# Modifying a tablesaw fence for router table in extension wing



## dvhart (Feb 22, 2010)

I've placed a router plate in the extension wing of my Jet JWCS-10A Cabinet Saw. Up until now I've used the basic Rockler router table fence mounted via slots in the table. Two disadvantages:

1) The slots can catch material during a rip operation (especially thin plywood)
2) The %@#$!&* fence turned out not to be straight (explains all the trouble I've had using it to edge joint)

I'm looking at building my own router table fence that avoids the two issues. Some that I've looked it will clamp to your existing table saw fence, this is nice as you can eliminate #1 right off. The trouble for me here is that my fence side faces (Xacta II) are solid plastic (HDPE) with no t tracks. The resulting fence is really wide and therefor difficult to store. Much of the width comes from providing space between the subface and the tablesaw fence to allow for dust collection.

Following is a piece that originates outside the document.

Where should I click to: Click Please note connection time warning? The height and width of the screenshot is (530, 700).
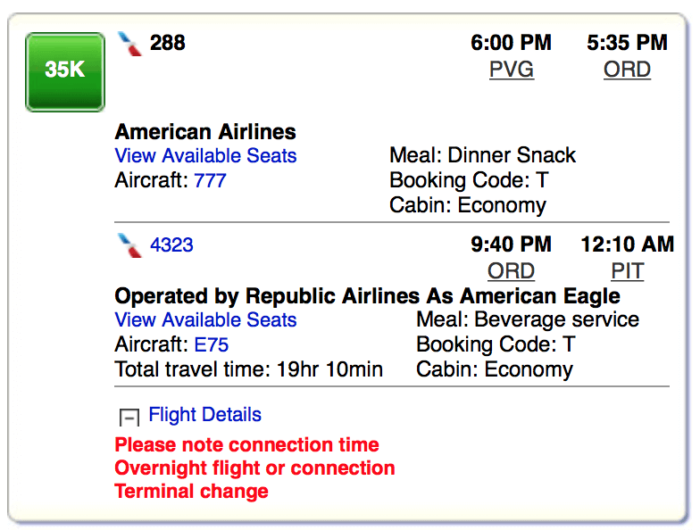247,445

I've come up with an idea to incorporate the dust collection in the 3"x1.5" rectangular steel tube that makes up the tablesaw fence body. It would require me to use a 3" bimetal hole saw and remove a semicircle from the bottom of the middle of the tube and a three inch section of the side of the tube. This would be right behind the router bit. I would then pop off the tube cap on the tail end of the fence (opposite the lock) to provide access for dust collection. To the modified side of the fence I would add a 3/4" thick baltic birch subface with tracks to mount a split fence on for the router table as well as the bit guard, featherboards, etc.

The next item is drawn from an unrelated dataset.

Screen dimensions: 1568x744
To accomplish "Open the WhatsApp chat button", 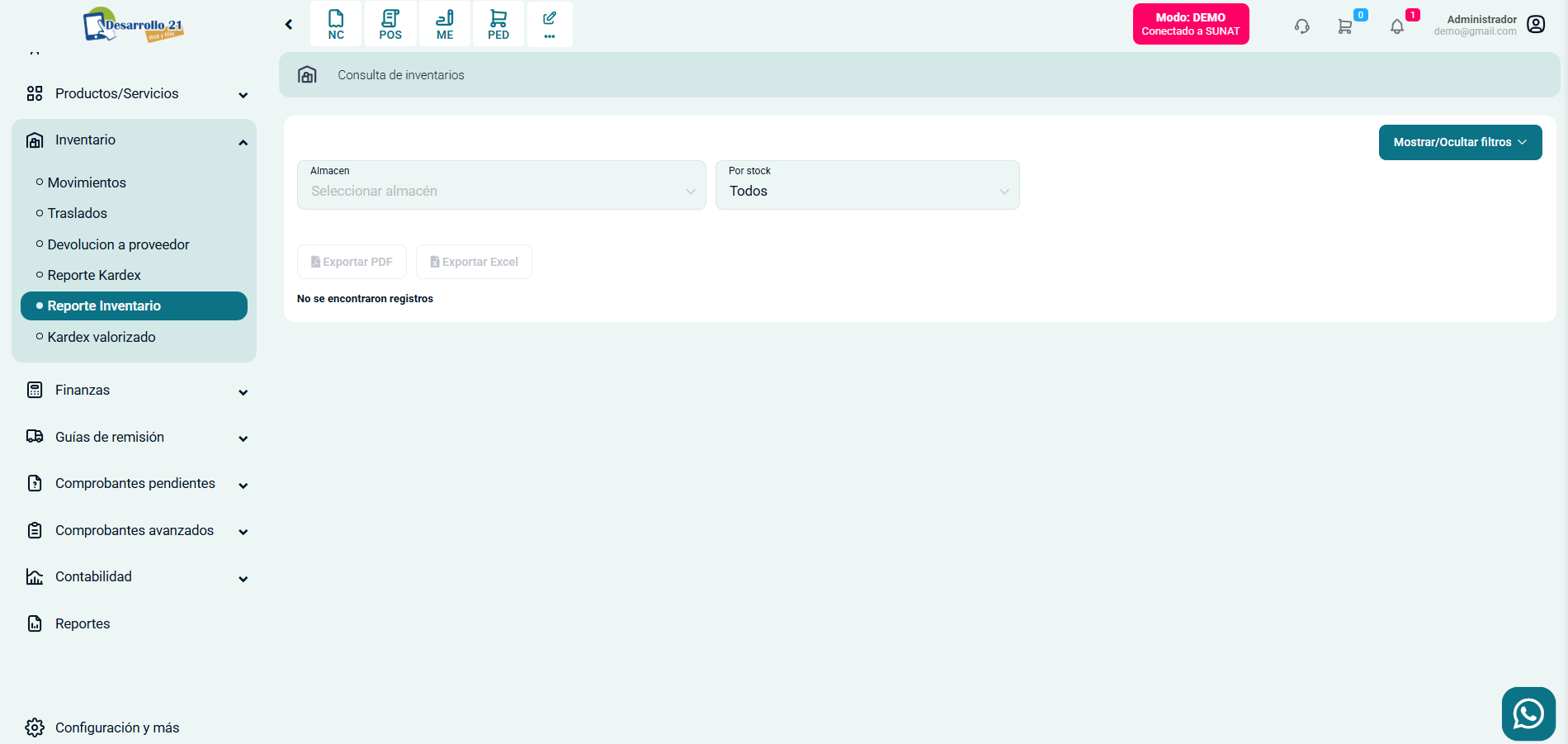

So finally to the question - would I be an idiot to modify my fence body in this way just to save four to six inches of width on a router table fence? Seems to me the fence body will remain extremely rigid even with the cutout for the bit.


----------



## bigike (May 25, 2009)

oh yea! there are other ways to mod your fence without cutting anything and causing permanent damage. you can make your own fence faces out of the same material that is there (HDPE) and cut a groove fro a T- track. theres also clamps u can buy from rockler and make a router fence and use these to clamp the router fence to your TS fence. anyone here on LJ will give advice or even plans on how to do it a much better way they ways i explained if given in detail i bet one will work for ya or u will like if not atleast u can change it or start over once u cut the fence there's no going back!


----------



## GJP60 (Jan 12, 2010)

I"m with bigike. I've used my saw fence as the basis for my router fence for years. In my case it has t-slots in the fence, but I have the rockler clamps too and they work fine for attaching things to the saw fence. In my case the shop-built router fence is quite deep, but since the router is in the extension table I have lots of room to work with. I don't think I would cut a hole in my fence. I made the router fence about 6" deep so I could incorporate dust collection. Sorry I don't have a photo.


----------



## dvhart (Feb 22, 2010)

@bigike, thanks for the thoughts. My initial designs used either the rockler TS fence clamps you mentioned or t-bolts and knobs into a new side face with a t-track. I have no problem with that clamping system. The thing I don't like is the extra 4-6 inches I have to build into the new fence to accommodate dust collection. Consider this one from Wood Magazine for example: http://img2.imagetitan.com/img.php?image=11_workshop5.jpg

If the bit opening were in the fence body itself, that entire bracketed L-shaped assembly can be done away with, making the entire router fence attachment being about 1.5" thick - the new fence side plus the sliding faces. I'm an optimizer to be sure, and perhaps it simply isn't worth cutting into the fence body. It is pretty heavy duty steel though and seems like it could afford a carefully placed opening or two.


----------



## dvhart (Feb 22, 2010)

Commercial versions are bit less bulky: http://woodhaven.com/Woodhaven-202T-Table-Saw-Router-Fence/M/B002LU1AVK.htm


----------



## JasonWagner (Sep 10, 2009)

Is this one too wide for you? Router Fence
You can do this in just a few inches, not 4-6".
I do like your idea to incorporate it into the fence itself, sounds like a good idea if executed properly. You don't need that side of the fence for much anyway. I still think you might want to put a face on that side for taller items or to change the opening size.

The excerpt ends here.